PRS landlords will be required to give two months’ notice of an increase, which is an increase from the current regime that requires one month’s notice.  

“The good news with Section 13A is that RPs may continue to use contractual clause mechanisms to increase the rent”

The bill proposes a new Section 13A of the Housing Act 1998 which will apply only to low-cost tenancies that are provided by RPs. It is noted that the bill excludes housing which complies with the definition of low-cost accommodation pursuant to Section 69 of the Housing and Regeneration Act 2008, but where the landlord is not a RP. This will also exclude a proportion of social housing providers that are not RPs, but will have to adhere to the administratively burdensome provisions of Section 13 by default.  

The good news with Section 13A is that RPs may continue to use contractual clause mechanisms to increase the rent. Contractual clause increases are far easier to manage from an administrative standpoint and allow RPs to easily maintain their first Monday in April increase schedule.  

Where RPs do use Section 13A, they will have to provide one month’s notice of the increase, which maintains the status quo.

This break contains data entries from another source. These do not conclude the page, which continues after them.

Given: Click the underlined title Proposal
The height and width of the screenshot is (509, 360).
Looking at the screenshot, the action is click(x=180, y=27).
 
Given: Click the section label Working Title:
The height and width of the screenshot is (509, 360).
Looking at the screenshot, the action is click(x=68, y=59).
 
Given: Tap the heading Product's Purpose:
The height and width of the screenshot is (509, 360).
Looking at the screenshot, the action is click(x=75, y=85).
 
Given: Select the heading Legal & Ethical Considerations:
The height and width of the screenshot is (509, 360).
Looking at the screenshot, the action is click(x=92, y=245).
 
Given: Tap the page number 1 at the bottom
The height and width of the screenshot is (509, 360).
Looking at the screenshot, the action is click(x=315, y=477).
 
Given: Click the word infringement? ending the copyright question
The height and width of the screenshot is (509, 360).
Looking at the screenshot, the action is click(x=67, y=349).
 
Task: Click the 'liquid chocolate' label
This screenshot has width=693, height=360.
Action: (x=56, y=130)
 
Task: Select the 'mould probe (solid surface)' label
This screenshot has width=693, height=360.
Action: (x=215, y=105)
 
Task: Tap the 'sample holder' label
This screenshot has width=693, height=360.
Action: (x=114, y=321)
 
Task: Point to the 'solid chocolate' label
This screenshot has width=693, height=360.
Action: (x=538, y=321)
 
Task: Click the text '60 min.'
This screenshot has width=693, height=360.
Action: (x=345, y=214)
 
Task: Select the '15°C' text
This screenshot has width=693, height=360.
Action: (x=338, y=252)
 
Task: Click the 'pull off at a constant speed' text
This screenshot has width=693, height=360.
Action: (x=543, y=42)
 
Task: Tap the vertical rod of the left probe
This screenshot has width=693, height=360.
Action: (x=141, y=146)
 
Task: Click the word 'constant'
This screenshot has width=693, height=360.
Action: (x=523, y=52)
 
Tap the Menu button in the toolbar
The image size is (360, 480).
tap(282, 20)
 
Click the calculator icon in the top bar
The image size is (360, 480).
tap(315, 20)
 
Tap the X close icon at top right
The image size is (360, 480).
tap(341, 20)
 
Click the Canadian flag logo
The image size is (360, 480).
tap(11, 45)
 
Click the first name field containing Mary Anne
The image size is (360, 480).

There seems to be an attempt to align rent and tenancy periods in the respect of duration, but the drafting is far from clear in respect of commencement date of each period. This needs addressing given the immediate implementation of the legislation when it comes into force and the administrative nightmare that comes from implementing statutory rent increases at the commencement of a tenancy period.

Surely commencement at the start of a rent period makes far more sense? 

It would be remiss to not mention Section 14 and Section 14ZB as proposed in the bill. The first-tier tribunal (FTT) will have jurisdiction to assess the validity of Section 13 and Section 13A rent increase notices rather than this being sent to the county court for determination. This seems like a sensible change.

“The cost and administrative burden for RPs cannot be underestimated”

However, what is concerning is that the bill allows for the FTT to determine when the new rent shall come into effect upon determination, which could be up to two months after the determination. This means that the rent increase for an individual tenant may take effect months after the intended date (commonly 1 April) and that tenants’ rent will then be totally out of sync with the RPs (or PRS landlords) increase regime for their stock. Given the size of some RP portfolios, this is just unmanageable.  

The cost and administrative burden for RPs (and those who are not RPs but provide social housing) cannot be underestimated. When speaking to the National Housing Federation about the proposals in the bill, it said: If rents had to be increased individually at different times throughout the year, this would create a huge administrative burden on social landlords, many of which have a large housing stock (over a hundred thousand homes) and currently change rents in bulk, and work with systems that operate in this way.

“However, this would also be difficult for smaller providers too who do not have the administrative capacity to deal with rent increases throughout the year. Housing associations would have to change their systems entirely. 

Given the above issues, we have to hope that amendments are made to the legislation before it is enacted to prevent the unintended cost and administrative consequences for RPs.

The second reading of the bill is due to take place on 9 October, so further developments we be with us shortly. Watch this space.